## Task to carry out
Copy all of the data below without altering a single line.

## Supplied entries
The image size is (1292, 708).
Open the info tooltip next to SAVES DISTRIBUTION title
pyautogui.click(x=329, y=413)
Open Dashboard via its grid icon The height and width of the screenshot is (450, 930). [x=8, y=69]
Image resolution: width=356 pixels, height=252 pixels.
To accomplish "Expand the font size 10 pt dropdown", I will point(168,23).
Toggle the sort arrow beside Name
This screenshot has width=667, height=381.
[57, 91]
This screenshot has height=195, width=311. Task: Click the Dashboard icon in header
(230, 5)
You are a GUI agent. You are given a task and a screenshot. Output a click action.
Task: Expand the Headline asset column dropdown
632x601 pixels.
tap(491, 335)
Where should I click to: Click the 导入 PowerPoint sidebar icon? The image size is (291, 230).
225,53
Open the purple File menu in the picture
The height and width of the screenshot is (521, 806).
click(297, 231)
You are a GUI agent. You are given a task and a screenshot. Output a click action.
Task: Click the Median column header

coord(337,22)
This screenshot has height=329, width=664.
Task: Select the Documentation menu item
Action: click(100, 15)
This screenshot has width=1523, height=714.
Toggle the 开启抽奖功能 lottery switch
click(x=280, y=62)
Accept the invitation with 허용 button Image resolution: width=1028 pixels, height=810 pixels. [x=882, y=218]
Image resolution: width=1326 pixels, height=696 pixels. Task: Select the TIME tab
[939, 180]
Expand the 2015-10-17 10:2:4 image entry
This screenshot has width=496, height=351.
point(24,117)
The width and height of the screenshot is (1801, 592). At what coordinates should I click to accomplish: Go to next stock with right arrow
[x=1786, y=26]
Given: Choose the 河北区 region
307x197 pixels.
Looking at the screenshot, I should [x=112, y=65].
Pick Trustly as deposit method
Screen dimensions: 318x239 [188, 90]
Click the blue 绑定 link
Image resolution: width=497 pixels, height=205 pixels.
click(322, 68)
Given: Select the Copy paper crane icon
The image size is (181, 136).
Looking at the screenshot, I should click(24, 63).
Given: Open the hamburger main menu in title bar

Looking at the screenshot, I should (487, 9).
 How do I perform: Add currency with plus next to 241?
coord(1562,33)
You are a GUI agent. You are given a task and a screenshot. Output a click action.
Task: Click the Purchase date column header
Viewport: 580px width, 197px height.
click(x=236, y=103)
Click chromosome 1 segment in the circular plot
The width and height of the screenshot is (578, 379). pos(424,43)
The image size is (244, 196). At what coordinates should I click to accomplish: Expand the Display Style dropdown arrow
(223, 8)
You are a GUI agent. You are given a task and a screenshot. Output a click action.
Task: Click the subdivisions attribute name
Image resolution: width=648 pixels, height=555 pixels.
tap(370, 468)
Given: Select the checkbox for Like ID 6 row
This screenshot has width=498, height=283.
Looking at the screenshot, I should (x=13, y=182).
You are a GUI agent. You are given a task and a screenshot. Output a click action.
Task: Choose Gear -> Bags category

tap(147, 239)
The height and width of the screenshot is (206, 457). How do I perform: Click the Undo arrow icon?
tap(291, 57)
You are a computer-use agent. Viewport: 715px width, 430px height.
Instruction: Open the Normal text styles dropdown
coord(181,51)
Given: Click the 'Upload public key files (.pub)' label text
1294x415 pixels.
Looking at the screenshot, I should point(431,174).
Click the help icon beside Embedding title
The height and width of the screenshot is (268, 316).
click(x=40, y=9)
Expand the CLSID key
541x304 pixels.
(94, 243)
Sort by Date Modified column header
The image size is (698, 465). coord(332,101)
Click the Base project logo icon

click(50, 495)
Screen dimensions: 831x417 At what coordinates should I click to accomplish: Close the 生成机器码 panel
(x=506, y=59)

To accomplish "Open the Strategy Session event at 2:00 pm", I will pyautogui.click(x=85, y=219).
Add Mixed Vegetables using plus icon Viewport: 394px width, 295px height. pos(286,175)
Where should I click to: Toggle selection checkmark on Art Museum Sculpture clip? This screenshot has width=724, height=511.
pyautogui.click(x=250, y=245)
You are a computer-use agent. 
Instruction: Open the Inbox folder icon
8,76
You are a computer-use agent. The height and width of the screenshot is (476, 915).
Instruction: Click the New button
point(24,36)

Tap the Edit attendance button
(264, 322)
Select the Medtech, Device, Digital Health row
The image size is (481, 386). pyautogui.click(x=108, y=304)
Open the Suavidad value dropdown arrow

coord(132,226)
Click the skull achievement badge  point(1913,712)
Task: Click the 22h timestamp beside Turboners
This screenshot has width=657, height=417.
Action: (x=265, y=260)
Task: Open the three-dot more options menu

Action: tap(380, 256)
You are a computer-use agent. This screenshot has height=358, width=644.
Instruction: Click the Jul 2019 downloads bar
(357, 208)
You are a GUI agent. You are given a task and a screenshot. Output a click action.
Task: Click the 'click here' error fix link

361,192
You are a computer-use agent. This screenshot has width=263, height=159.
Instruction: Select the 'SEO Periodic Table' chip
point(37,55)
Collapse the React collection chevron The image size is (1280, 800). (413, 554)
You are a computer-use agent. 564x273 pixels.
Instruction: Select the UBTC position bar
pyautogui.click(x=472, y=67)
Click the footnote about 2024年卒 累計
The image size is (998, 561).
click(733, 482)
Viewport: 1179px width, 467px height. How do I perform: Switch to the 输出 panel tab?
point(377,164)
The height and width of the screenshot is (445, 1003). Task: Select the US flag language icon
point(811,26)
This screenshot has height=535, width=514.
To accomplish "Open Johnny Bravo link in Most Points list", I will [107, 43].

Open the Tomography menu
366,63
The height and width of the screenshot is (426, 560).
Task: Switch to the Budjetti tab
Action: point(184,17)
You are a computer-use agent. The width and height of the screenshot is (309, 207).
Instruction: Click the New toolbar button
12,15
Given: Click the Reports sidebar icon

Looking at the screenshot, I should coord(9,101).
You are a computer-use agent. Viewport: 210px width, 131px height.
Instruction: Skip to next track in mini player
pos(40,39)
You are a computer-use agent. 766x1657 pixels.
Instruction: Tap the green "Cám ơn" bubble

## Answer box
The image size is (1292, 708).
Open the info tooltip next to SAVES DISTRIBUTION title
pyautogui.click(x=329, y=413)
Open Dashboard via its grid icon The height and width of the screenshot is (450, 930). [x=8, y=69]
Image resolution: width=356 pixels, height=252 pixels.
To accomplish "Expand the font size 10 pt dropdown", I will point(168,23).
Toggle the sort arrow beside Name
This screenshot has width=667, height=381.
[57, 91]
This screenshot has height=195, width=311. Task: Click the Dashboard icon in header
(230, 5)
You are a GUI agent. You are given a task and a screenshot. Output a click action.
Task: Expand the Headline asset column dropdown
632x601 pixels.
tap(491, 335)
Where should I click to: Click the 导入 PowerPoint sidebar icon? The image size is (291, 230).
225,53
Open the purple File menu in the picture
The height and width of the screenshot is (521, 806).
click(297, 231)
You are a GUI agent. You are given a task and a screenshot. Output a click action.
Task: Click the Median column header

coord(337,22)
This screenshot has height=329, width=664.
Task: Select the Documentation menu item
Action: click(100, 15)
This screenshot has width=1523, height=714.
Toggle the 开启抽奖功能 lottery switch
click(x=280, y=62)
Accept the invitation with 허용 button Image resolution: width=1028 pixels, height=810 pixels. [x=882, y=218]
Image resolution: width=1326 pixels, height=696 pixels. Task: Select the TIME tab
[939, 180]
Expand the 2015-10-17 10:2:4 image entry
This screenshot has width=496, height=351.
point(24,117)
The width and height of the screenshot is (1801, 592). At what coordinates should I click to accomplish: Go to next stock with right arrow
[x=1786, y=26]
Given: Choose the 河北区 region
307x197 pixels.
Looking at the screenshot, I should [x=112, y=65].
Pick Trustly as deposit method
Screen dimensions: 318x239 [188, 90]
Click the blue 绑定 link
Image resolution: width=497 pixels, height=205 pixels.
click(322, 68)
Given: Select the Copy paper crane icon
The image size is (181, 136).
Looking at the screenshot, I should click(24, 63).
Given: Open the hamburger main menu in title bar

Looking at the screenshot, I should (487, 9).
 How do I perform: Add currency with plus next to 241?
coord(1562,33)
You are a GUI agent. You are given a task and a screenshot. Output a click action.
Task: Click the Purchase date column header
Viewport: 580px width, 197px height.
click(x=236, y=103)
Click chromosome 1 segment in the circular plot
The width and height of the screenshot is (578, 379). pos(424,43)
The image size is (244, 196). At what coordinates should I click to accomplish: Expand the Display Style dropdown arrow
(223, 8)
You are a GUI agent. You are given a task and a screenshot. Output a click action.
Task: Click the subdivisions attribute name
Image resolution: width=648 pixels, height=555 pixels.
tap(370, 468)
Given: Select the checkbox for Like ID 6 row
This screenshot has width=498, height=283.
Looking at the screenshot, I should (x=13, y=182).
You are a GUI agent. You are given a task and a screenshot. Output a click action.
Task: Choose Gear -> Bags category

tap(147, 239)
The height and width of the screenshot is (206, 457). How do I perform: Click the Undo arrow icon?
tap(291, 57)
You are a computer-use agent. Viewport: 715px width, 430px height.
Instruction: Open the Normal text styles dropdown
coord(181,51)
Given: Click the 'Upload public key files (.pub)' label text
1294x415 pixels.
Looking at the screenshot, I should point(431,174).
Click the help icon beside Embedding title
The height and width of the screenshot is (268, 316).
click(x=40, y=9)
Expand the CLSID key
541x304 pixels.
(94, 243)
Sort by Date Modified column header
The image size is (698, 465). coord(332,101)
Click the Base project logo icon

click(50, 495)
Screen dimensions: 831x417 At what coordinates should I click to accomplish: Close the 生成机器码 panel
(x=506, y=59)

To accomplish "Open the Strategy Session event at 2:00 pm", I will pyautogui.click(x=85, y=219).
Add Mixed Vegetables using plus icon Viewport: 394px width, 295px height. pos(286,175)
Where should I click to: Toggle selection checkmark on Art Museum Sculpture clip? This screenshot has width=724, height=511.
pyautogui.click(x=250, y=245)
You are a computer-use agent. 
Instruction: Open the Inbox folder icon
8,76
You are a computer-use agent. The height and width of the screenshot is (476, 915).
Instruction: Click the New button
point(24,36)

Tap the Edit attendance button
(264, 322)
Select the Medtech, Device, Digital Health row
The image size is (481, 386). pyautogui.click(x=108, y=304)
Open the Suavidad value dropdown arrow

coord(132,226)
Click the skull achievement badge  point(1913,712)
Task: Click the 22h timestamp beside Turboners
This screenshot has width=657, height=417.
Action: (x=265, y=260)
Task: Open the three-dot more options menu

Action: tap(380, 256)
You are a computer-use agent. This screenshot has height=358, width=644.
Instruction: Click the Jul 2019 downloads bar
(357, 208)
You are a GUI agent. You are given a task and a screenshot. Output a click action.
Task: Click the 'click here' error fix link

361,192
You are a computer-use agent. This screenshot has width=263, height=159.
Instruction: Select the 'SEO Periodic Table' chip
point(37,55)
Collapse the React collection chevron The image size is (1280, 800). (413, 554)
You are a computer-use agent. 564x273 pixels.
Instruction: Select the UBTC position bar
pyautogui.click(x=472, y=67)
Click the footnote about 2024年卒 累計
The image size is (998, 561).
click(733, 482)
Viewport: 1179px width, 467px height. How do I perform: Switch to the 输出 panel tab?
point(377,164)
The height and width of the screenshot is (445, 1003). Task: Select the US flag language icon
point(811,26)
This screenshot has height=535, width=514.
To accomplish "Open Johnny Bravo link in Most Points list", I will [107, 43].

Open the Tomography menu
366,63
The height and width of the screenshot is (426, 560).
Task: Switch to the Budjetti tab
Action: point(184,17)
You are a computer-use agent. The width and height of the screenshot is (309, 207).
Instruction: Click the New toolbar button
12,15
Given: Click the Reports sidebar icon

Looking at the screenshot, I should coord(9,101).
You are a computer-use agent. Viewport: 210px width, 131px height.
Instruction: Skip to next track in mini player
pos(40,39)
You are a computer-use agent. 766x1657 pixels.
Instruction: Tap the green "Cám ơn" bubble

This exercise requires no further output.